И не обманывайся поспешно ложной мыслью, что это позволительно только в сочинениях против язычников и что в других рассуждениях должно избегать светской учености, - потому что все книги всех их, кроме тех, которые с Эпикуром не изучали наук, переполнены сведениями из светских наук и философии. Хотя я представляю только то, что приходит на ум при диктовке, и уверен, что ты знаешь, что всегда было в употреблении у людей ученых, но думая, что через тебя этот вопрос предлагается мне другим, который, может [271] быть, - припоминаю любимые рассказы Саллюстия - тот же Кальпурний по прозванию шерстобои[1]. Пожалуйста, скажи ему, чтобы он, беззубый, не завидовал зубам тех, кто ест, и сам, будучи кротом, не унижал бы зрения диких коз. Материя, как видишь, богатая для рассуждения, но по недостатку места для письма нужно кончить.
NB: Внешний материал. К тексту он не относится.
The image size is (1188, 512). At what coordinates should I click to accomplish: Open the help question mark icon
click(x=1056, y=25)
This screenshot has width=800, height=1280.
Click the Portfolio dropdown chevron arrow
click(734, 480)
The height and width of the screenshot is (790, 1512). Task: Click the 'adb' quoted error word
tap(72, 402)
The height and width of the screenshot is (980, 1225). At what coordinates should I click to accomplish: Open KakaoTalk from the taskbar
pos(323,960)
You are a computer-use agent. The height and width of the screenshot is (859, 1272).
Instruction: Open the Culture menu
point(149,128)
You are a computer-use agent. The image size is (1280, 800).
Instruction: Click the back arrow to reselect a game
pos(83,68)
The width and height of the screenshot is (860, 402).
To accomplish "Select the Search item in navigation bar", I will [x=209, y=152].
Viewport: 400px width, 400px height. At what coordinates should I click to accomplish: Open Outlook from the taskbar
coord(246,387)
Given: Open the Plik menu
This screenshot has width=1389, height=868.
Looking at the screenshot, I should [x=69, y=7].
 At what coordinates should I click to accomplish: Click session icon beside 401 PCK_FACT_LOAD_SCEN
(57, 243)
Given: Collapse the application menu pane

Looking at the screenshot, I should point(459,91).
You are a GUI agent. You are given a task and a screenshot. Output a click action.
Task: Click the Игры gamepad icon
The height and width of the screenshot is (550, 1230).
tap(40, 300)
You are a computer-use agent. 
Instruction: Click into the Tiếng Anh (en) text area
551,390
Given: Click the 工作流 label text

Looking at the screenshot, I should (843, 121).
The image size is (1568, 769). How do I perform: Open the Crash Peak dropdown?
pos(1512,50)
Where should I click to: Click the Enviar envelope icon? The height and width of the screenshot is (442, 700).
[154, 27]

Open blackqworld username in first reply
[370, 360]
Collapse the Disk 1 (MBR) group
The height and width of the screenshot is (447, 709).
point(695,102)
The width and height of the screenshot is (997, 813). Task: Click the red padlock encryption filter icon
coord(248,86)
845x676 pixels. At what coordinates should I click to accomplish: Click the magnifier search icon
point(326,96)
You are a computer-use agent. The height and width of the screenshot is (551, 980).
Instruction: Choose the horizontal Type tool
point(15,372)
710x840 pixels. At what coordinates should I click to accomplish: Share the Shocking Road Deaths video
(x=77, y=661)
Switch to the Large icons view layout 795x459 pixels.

[1] Саллюстий упоминает о Кальпурнии - консуле Нумидии, предавшем за деньги республику во время Югуртинской войны. О Кальпурнии шерстобое упоминает Плутарх и говорит, что он изменнически убил Юлия Салинатора. Иероним, по всей вероятности, имел в виду обе эти личности, чтобы именем Кальпурния уязвить Руфина, который предложил этот вопрос.